What to produce →
Write out the data below exactly, beginning with the first line and ending once the line that has "The width and height of the screenshot is (976, 360)." is written.

Data extracts →
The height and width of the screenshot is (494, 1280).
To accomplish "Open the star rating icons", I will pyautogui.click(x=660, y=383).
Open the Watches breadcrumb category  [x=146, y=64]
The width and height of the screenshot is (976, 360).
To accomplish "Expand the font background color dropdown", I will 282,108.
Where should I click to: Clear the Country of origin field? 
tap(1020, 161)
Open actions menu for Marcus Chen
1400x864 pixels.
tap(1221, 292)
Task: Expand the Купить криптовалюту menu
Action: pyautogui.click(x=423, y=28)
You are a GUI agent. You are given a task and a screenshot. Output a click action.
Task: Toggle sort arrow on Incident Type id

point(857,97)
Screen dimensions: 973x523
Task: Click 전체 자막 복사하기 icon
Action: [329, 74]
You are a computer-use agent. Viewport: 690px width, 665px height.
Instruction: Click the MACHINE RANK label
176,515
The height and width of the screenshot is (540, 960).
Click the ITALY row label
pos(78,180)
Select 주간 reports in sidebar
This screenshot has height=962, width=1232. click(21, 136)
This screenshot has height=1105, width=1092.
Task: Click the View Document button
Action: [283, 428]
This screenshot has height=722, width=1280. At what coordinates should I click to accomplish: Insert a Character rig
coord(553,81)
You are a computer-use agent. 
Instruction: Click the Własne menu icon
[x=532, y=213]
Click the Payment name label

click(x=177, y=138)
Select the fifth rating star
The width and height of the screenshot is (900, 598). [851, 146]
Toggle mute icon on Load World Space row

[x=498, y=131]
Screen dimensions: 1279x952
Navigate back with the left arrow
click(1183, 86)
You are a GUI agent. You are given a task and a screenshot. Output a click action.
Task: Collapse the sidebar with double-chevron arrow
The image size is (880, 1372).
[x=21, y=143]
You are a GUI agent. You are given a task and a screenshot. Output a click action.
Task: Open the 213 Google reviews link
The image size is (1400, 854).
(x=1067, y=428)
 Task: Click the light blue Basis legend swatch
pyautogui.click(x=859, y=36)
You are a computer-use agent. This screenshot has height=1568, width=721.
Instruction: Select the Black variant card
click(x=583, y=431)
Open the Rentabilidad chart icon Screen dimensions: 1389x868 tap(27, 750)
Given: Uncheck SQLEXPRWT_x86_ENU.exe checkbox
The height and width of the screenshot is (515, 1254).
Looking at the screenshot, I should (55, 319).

Response to this exercise →
The height and width of the screenshot is (494, 1280).
To accomplish "Open the star rating icons", I will pyautogui.click(x=660, y=383).
Open the Watches breadcrumb category  [x=146, y=64]
The width and height of the screenshot is (976, 360).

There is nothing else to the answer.